In a July statement announcing the proposal, USDA Secretary Sonny Perdue said the rule change is intended to crack down on states that “have misused this flexibility without restraint.”

Perdue said the aim is to ensure that the aid is available for those who need it the most.

“That is why we are changing the rules, to prevent abuse of critical safety net systems,” he said.

Miller said fraud in food stamp programs is rare. U.S. Department of Agriculture data show 99 percent of those using food stamps are entitled to the benefit, Miller said.

Monday, the lobbying arm for the Catholic Church in Pennsylvania came out against the proposed SNAP rule change as well.

The change “would penalize people seeking to establish savings and discourage individuals from securing more gainful employment,” said Eric Failing, executive director of the Pennsylvania Catholic Conference. “There is no excuse that in our first-world country we have children who are malnourished. Yet this proposed rule, rather than address these issues, will make them far worse.”

Miller said the impact of the change will be felt statewide.
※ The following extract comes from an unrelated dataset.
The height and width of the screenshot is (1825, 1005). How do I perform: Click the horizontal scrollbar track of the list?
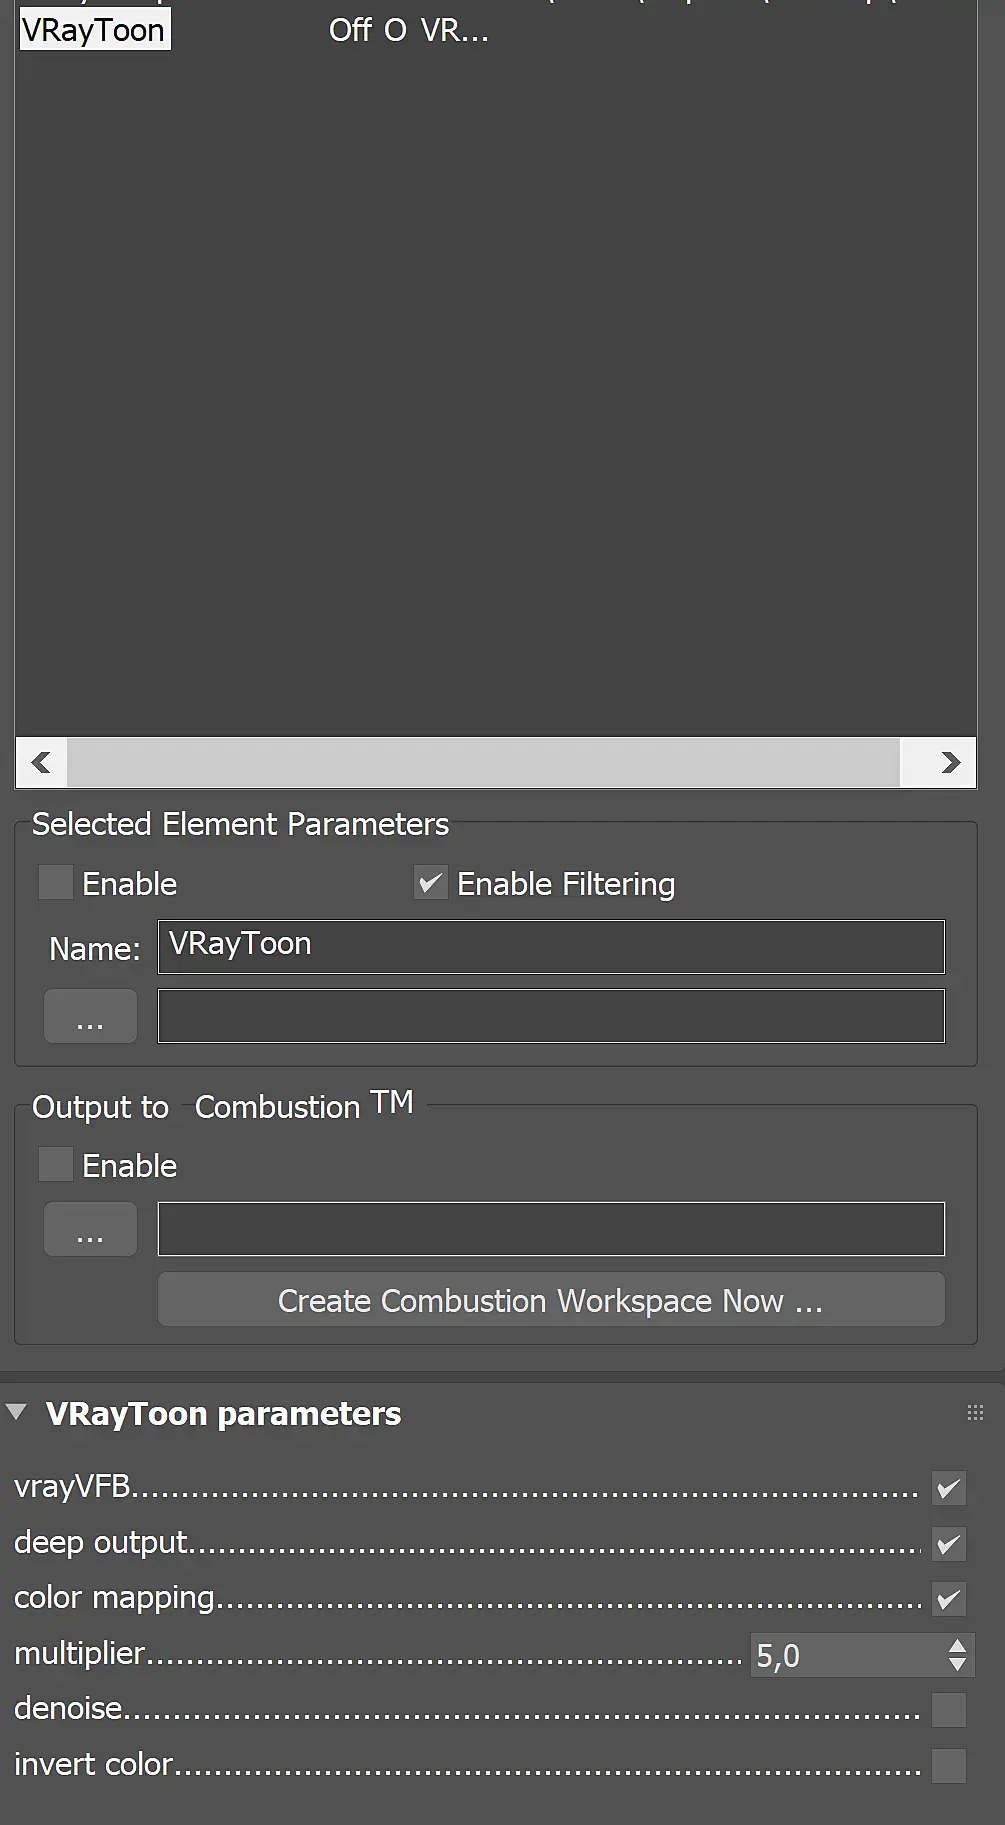[483, 763]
The Department of Human Services estimates that 2,630 people in Cambria County risk losing their access to food stamps under the rule change, said Erin James, a Department of Human Services spokeswoman. In other rural counties, the impact will be similar: 1,401 food stamp recipients are at risk of losing the benefit in Crawford County; in Lawrence County it’s 1,564; in Mercer County, in Venango County, 926; and in Warren County, 634, she said.

Miller said the implications could be even broader because 22,600 families are automatically enrolled in free school lunch programs because they get food stamps.

Sam Adolpshen, policy director for the Foundation for Government Accountability, a Florida-based think tank that called for the rule change, said as the economy’s improved, the Trump administration’s proposal is appropriate.

In 2000, there were about 800,000 people in Pennsylvania who were receiving food stamps. Now, there are about 1.6 million people getting food stamps, he said.

“There are jobs that need workers,” he said.